### TASK GOAL
Only the pictures stay out; please return all the entries below exactly as written.

*** Opening of MATERIALS PROVIDED ***

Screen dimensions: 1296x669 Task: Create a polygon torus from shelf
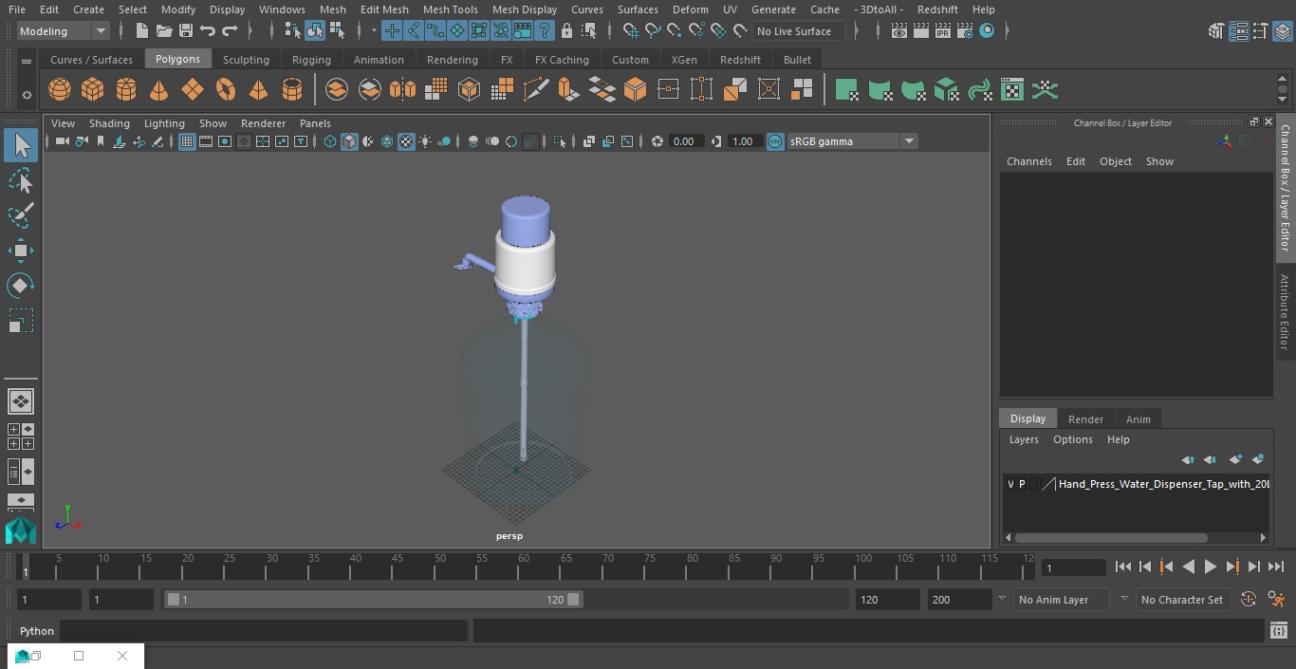pyautogui.click(x=226, y=90)
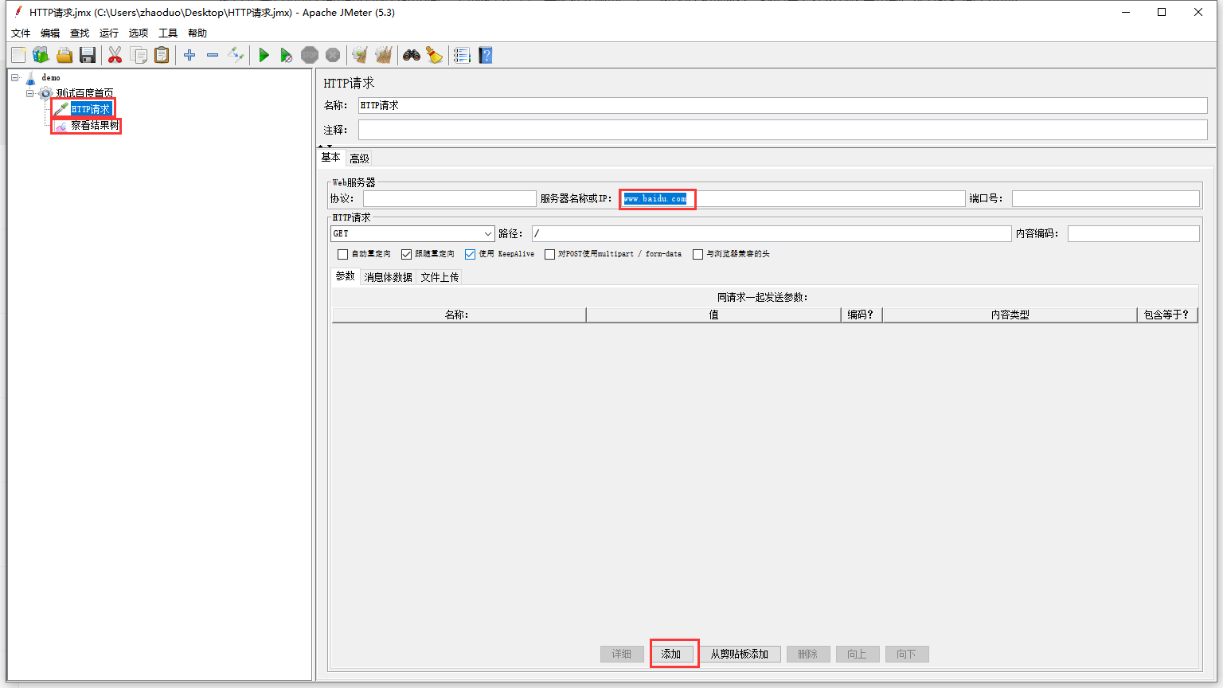Save the test plan with floppy disk icon
Screen dimensions: 1223x688
(x=88, y=55)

*** Close of MATERIALS PROVIDED ***

### SOLVED PROBLEM
Screen dimensions: 1296x669 Task: Create a polygon torus from shelf
pyautogui.click(x=226, y=90)
Save the test plan with floppy disk icon
Screen dimensions: 1223x688
(x=88, y=55)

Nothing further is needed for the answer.